Species of flowering plant

Forsythia europaea, commonly known as Albanian forsythia or European forsythia, is a species of flowering plant in the olive family, with a native range from Montenegro to northern Albania. It is the only species of Forsythia native to Europe; prior to its discovery in Albania in 1897, it was thought that all species within the genus Forsythia were native to East Asia.

== Description ==
F. europaea is a shrub, and can grow up to 10 ft tall. Its leaves are 5–8 cm in length, and are generally entire (smooth edged). It produces numerous yellow flowers, which are 1.25 in in diameter.

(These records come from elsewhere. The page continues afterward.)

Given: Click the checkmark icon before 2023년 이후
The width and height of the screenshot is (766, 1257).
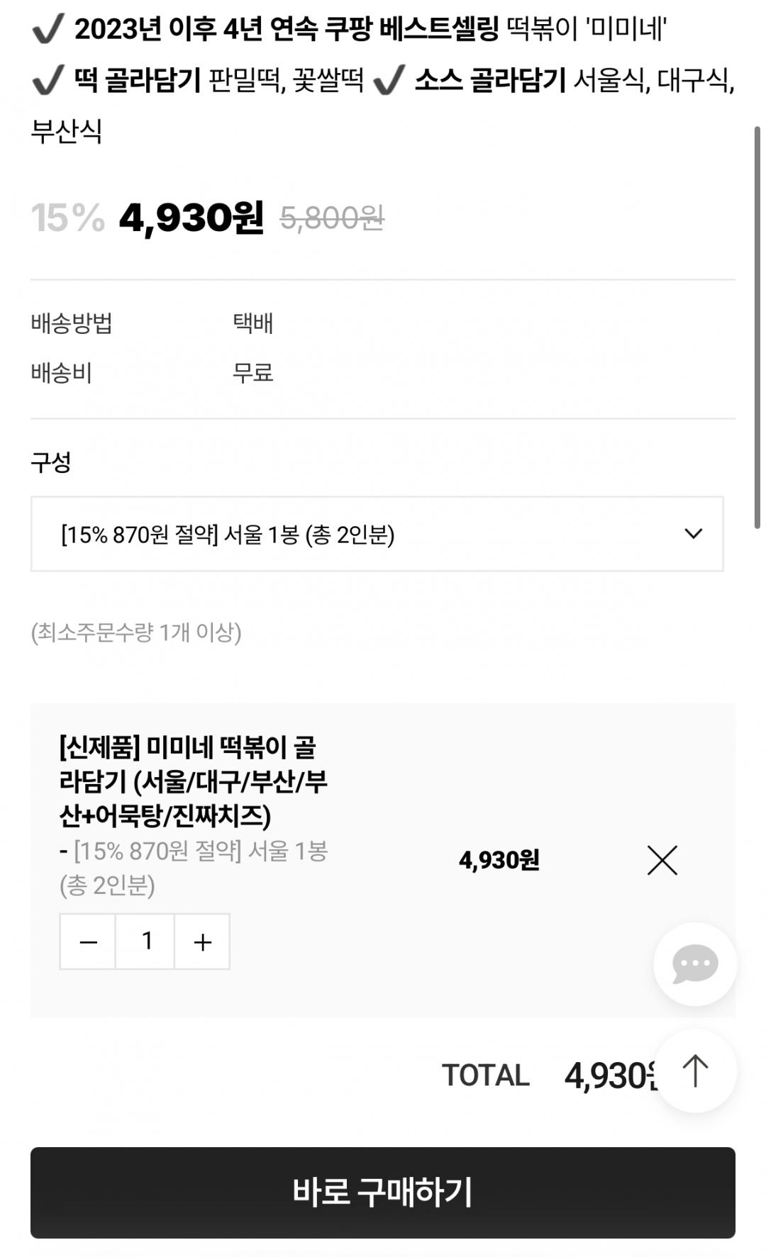Looking at the screenshot, I should point(48,29).
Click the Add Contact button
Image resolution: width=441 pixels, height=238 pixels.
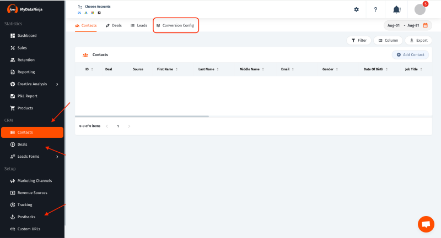click(410, 55)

The shrub produces prolonged elliptical fruit capsules that grow to 5.4−6.0 mm by 1.8−2.2 mm. The fruit capsules have a fine granulate, slightly lustrous, glabrous, gold-yellow to brown appearance.

== Phylogeny ==

The closest relative of F. europaea is F. giraldiana, a species of Forsythia native to China. It was originally thought that a divergence between the two species occurred only half a million years ago, but more recent studies show that it is more likely that this happened between 2 and 10 million years ago. This is attributed to a significant shift in climate due to eurasian glaciation.

== Cultivation ==
F. europaea was first cultivated in 1899, at Kew Gardens in London, United Kingdom. It is not as widely cultivated as other species of Forsythia as it is not as ornamental, although it is still occasionally grown in parks and gardens.

Cultivars produced by hybridisation of F. europaea with F. ovata, a more ornamental species of Forsythia native to Korea, include:

- Forsythia 'Meadowlark', which was developed at North Dakota State University. It produces deep-yellow flowers from its third year onwards, the buds of which are hardy to -35 F. Its leaves are ivy-green.
- Forsythia 'Northern Sun', which was developed at the University of Minnesota. It grows 10 ft tall and 8 ft wide. Plants produce large, gold-coloured flowers, the buds of which are hardy to -30 F.